Universe 14
- Cover of first edition
- Editor: Terry Carr
- Cover artist: Peter R. Kruzan
- Language: English
- Series: Universe
- Genre: Science fiction
- Publisher: Doubleday
- Publication date: 1984
- Publication place: United States
- Media type: Print (hardcover)
- Pages: 182
- ISBN: 0-385-19134-0
- Preceded by: Universe 13
- Followed by: Universe 15

= Universe 14 =

1984 anthology of short stories edited by Terry Carr

Universe 14 is an anthology of original science fiction short stories edited by Terry Carr, the fourteenth volume in the seventeen-volume Universe anthology series. It was first published in hardcover by Doubleday in June 1984, with a paperback edition from Tor Books in May 1986.

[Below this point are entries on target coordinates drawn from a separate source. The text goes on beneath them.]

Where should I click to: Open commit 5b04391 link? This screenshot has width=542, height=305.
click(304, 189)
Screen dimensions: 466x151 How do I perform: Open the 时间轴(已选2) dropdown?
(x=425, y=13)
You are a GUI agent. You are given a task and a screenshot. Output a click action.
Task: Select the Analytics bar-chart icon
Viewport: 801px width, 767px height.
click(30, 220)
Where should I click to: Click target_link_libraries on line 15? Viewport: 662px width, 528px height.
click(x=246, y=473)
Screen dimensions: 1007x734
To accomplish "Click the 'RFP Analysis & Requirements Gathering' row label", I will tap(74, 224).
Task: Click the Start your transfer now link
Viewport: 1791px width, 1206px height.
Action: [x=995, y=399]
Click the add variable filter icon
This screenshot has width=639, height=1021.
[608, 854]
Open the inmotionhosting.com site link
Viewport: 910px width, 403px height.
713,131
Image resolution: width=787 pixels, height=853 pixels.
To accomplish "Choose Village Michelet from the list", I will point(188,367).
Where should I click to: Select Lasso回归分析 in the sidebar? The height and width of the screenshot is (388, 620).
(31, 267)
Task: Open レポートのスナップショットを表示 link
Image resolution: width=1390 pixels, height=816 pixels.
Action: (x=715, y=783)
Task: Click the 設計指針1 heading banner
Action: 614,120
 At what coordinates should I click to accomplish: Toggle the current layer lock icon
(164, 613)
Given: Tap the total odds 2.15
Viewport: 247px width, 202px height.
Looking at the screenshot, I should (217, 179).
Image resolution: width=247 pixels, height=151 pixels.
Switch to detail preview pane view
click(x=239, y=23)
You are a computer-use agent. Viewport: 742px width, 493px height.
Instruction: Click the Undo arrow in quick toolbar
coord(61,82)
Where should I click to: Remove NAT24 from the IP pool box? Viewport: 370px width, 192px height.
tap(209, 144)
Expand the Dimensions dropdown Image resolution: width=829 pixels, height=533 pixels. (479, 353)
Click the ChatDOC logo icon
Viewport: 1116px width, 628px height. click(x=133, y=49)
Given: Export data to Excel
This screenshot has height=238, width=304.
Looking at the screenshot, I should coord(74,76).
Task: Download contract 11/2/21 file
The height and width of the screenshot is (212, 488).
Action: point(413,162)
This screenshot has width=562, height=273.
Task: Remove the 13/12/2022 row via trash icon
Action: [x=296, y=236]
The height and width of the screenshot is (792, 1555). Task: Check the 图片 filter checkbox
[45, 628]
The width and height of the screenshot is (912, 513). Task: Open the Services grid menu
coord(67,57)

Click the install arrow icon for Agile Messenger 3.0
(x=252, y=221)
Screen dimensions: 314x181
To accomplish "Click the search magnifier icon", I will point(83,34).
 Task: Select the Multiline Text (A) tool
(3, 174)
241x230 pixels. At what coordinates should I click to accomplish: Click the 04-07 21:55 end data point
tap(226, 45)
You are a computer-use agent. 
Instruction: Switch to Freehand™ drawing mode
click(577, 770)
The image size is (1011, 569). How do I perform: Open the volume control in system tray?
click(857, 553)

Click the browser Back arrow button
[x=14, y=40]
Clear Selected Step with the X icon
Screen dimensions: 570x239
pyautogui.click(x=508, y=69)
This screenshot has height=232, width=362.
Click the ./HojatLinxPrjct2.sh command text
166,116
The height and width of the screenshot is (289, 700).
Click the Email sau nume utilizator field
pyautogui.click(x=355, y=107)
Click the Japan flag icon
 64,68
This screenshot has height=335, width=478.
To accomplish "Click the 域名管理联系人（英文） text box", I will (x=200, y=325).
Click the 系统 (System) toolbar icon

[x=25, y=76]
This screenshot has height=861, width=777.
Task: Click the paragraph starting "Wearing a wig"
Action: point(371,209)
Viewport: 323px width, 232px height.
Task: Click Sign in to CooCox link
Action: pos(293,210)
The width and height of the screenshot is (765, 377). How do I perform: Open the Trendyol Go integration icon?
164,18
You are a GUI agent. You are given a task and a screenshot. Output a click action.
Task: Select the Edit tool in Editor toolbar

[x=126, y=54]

The book collects ten novelettes and short stories by various science fiction authors.

==Contents==
- "The Lucky Strike" (Kim Stanley Robinson)
- "Gate of Horn, Gate of Ivory" (Robert Silverberg)
- "Passing as a Flower in the City of the Dead" (Sharon N. Farber)
- "O" (Damon Knight)
- "Art in the War Zone" (Pat Murphy)
- "Interlocking Pieces" (Molly Gloss)
- "The Menagerie of Babel" (Carter Scholz)
- "Deadtime" (Joel Richards)
- "Me/Days" (Gregory Benford)
- "Black Coral" (Lucius Shepard)

==Awards==
The anthology placed second in the 1985 Locus Poll Award for Best Anthology.

"The Lucky Strike" was nominated for the 1985 SF Chronicle Award, Hugo Award, and Nebula Award, and placed fourth in the 1985 Locus Poll Award, in each instance for Best Novelette.

"Black Coral" placed tenth in the 1985 Locus Poll Award for Best Novelette.